José
Antonio Primo de Rivera, no mártir sino traidor
Es
responsable de haber aportado su
granito de arena (nada
despreciable) a la
crispación de la primavera de 1936 de la
mano
de la Italia de Mussolini, y de lo
que era plenamente consciente
Angel
Viñas
elDiario.es
22-4-23
La
exhumación del cadáver de José Antonio Primo de Rivera (JAPdR) de
la tumba que ocupaba hasta ahora en la basílica del Valle de
Cuelgamuros es verosímil que dé origen a enconados y sesudos
análisis entre los comentaristas de prensa. También en el público
en general y, espero que, en menor medida, entre los historiadores
profesionales.
Ciertamente
la exhumación tiene una base conminatoria en la Ley de Memoria
Democrática (BOE
del 20 de octubre de 2022).
Tanto en sus fundamentos generales como en sus disposiciones
concretas (arts. 35. 41 y,
en particular, 54).
En este último, el apartado 4 se aplica directamente al caso
(“Asimismo, se procederá a la reubicación de cualquier resto
mortal que ocupe un lugar preeminente en el recinto”). El del
fundador de Falange es el único en que se da lugar tal
circunstancia. En este sentido, el Gobierno aplica la ley. Puede
discutirse de su idoneidad, pero la ley es la ley. Para mí el
aspecto jurídico no da pie a grandes controversias. La familia del
difunto ha aceptado la exhumación y procederá a la reinhumación en
un cementerio normal, según ha informado la prensa.
Me
interesan más los debates a que el suceso puede dar lugar entre los
comentaristas y en el público en general. A su vez conectados con el
juicio que JAPdR sigue despertando en la sociedad española. En este
sentido, cabe señalar que para los historiadores su papel no es
demasiado discutible, aunque probablemente queden aspectos o facetas
por explorar.
Sobre
JAPdR se ha escrito largo y tendido. Fue una figura elevada por la
dictadura franquista al pináculo de la gloria más inmarcesible.

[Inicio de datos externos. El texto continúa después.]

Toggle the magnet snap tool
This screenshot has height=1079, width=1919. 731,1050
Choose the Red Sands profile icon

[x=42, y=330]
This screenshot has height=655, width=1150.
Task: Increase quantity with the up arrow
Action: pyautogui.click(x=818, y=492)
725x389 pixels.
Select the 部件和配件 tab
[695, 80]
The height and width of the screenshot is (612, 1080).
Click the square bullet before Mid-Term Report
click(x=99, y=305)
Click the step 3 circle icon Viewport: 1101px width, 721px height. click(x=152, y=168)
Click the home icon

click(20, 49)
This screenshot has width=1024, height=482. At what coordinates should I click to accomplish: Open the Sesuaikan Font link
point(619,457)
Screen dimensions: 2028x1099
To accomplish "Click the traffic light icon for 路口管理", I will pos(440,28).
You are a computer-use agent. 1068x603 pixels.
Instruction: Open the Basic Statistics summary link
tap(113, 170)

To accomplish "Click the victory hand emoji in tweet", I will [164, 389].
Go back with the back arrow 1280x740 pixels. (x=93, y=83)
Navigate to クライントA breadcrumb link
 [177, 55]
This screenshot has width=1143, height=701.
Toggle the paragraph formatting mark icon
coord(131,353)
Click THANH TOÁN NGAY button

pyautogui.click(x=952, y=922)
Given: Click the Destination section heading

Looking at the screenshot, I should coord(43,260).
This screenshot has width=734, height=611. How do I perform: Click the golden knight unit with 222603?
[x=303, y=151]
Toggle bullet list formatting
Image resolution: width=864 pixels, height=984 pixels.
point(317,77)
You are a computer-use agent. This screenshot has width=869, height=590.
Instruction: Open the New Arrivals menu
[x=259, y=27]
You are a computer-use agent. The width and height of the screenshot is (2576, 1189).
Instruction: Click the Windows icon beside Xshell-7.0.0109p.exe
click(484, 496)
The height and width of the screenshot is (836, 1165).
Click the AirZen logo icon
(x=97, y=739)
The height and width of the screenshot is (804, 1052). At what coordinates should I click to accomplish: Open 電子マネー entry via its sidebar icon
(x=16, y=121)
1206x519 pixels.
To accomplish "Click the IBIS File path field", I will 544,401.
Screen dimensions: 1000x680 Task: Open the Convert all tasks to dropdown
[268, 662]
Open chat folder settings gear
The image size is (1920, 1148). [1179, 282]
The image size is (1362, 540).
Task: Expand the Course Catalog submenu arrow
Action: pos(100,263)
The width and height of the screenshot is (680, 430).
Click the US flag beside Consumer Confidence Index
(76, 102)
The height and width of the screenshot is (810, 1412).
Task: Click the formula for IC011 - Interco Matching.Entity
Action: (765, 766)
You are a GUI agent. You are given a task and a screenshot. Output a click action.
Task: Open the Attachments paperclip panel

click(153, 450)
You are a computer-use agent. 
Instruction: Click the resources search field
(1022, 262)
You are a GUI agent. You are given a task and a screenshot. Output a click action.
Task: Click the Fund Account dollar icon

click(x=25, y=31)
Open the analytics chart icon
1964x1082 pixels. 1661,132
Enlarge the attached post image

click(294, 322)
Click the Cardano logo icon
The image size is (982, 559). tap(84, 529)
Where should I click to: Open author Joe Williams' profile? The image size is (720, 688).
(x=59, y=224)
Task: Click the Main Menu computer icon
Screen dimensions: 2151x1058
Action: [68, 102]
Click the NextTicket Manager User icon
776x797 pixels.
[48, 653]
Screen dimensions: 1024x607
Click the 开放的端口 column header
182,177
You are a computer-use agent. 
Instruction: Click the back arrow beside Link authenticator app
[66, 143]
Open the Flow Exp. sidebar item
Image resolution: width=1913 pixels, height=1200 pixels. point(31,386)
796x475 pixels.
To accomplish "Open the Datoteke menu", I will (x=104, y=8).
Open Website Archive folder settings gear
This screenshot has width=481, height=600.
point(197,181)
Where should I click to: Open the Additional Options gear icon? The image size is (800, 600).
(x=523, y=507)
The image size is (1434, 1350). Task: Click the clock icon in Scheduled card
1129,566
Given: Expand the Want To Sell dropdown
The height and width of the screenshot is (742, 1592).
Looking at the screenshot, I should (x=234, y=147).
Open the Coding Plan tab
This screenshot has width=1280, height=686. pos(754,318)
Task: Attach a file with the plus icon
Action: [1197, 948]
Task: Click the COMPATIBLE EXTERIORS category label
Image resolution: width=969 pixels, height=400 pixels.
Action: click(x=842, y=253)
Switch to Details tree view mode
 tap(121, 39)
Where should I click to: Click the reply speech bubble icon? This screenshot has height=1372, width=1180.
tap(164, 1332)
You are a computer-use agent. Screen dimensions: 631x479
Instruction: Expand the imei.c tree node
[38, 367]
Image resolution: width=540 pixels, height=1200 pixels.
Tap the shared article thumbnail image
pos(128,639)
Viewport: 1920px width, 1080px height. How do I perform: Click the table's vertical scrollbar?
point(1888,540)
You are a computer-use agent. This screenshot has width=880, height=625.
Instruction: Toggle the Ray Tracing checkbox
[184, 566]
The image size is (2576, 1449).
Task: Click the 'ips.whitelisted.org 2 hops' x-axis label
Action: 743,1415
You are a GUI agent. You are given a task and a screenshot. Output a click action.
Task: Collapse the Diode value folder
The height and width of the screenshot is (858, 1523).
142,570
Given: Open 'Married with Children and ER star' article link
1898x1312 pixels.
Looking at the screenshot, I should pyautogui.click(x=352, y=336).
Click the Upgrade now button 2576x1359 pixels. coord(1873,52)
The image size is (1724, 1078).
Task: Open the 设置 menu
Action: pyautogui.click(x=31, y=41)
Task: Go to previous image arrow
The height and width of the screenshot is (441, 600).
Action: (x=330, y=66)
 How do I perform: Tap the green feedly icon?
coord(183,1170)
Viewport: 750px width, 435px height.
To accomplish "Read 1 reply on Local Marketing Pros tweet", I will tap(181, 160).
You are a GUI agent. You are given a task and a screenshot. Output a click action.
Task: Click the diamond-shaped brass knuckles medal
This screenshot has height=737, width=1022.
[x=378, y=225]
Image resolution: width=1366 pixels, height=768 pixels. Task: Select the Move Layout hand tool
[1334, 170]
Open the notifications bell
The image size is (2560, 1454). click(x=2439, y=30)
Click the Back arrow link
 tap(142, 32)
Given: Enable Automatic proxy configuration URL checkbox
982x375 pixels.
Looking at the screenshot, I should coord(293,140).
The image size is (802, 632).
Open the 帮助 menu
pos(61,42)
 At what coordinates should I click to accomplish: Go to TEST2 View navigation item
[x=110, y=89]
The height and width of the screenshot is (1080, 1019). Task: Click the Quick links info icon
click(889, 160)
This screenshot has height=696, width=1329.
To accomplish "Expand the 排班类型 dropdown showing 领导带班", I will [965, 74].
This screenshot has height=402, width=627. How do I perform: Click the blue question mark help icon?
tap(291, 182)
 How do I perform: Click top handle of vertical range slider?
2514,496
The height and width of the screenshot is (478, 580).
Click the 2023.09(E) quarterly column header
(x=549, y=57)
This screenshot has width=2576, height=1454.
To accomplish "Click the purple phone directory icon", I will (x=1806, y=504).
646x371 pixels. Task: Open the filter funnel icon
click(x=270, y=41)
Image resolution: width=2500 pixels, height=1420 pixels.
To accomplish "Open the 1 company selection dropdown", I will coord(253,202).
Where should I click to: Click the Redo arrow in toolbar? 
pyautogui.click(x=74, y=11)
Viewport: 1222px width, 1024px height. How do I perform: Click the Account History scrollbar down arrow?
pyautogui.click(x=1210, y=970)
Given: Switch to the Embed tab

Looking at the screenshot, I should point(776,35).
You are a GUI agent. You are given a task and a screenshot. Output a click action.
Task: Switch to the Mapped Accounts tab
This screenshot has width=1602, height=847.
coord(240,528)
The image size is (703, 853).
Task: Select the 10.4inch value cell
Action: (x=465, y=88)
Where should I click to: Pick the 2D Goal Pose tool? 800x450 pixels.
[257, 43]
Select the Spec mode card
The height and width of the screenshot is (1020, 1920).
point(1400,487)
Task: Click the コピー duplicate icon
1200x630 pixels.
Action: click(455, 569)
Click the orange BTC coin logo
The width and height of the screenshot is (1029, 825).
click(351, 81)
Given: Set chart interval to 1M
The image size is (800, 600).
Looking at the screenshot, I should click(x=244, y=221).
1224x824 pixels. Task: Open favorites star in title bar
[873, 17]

Elogios, ditirambos y elegías llovieron sobre él desde el primer
momento. La corriente no ha cesado. Personalmente siempre me he
referido a uno de sus comentaristas más señalados que, lo que son
las cosas, hoy prácticamente no conoce nadie: Agustín del Río
Cisneros. Un vistazo a los sobrehumanos esfuerzos de Mr. Google da un
total de hits inmenso para dicho caballero, especializado en la
exégesis de las insondables profundidades del pensamiento
joseantoniano. Además, las Obras
Completas de
JAPdR están colgadas en Internet. Cualquiera puede consultarlas.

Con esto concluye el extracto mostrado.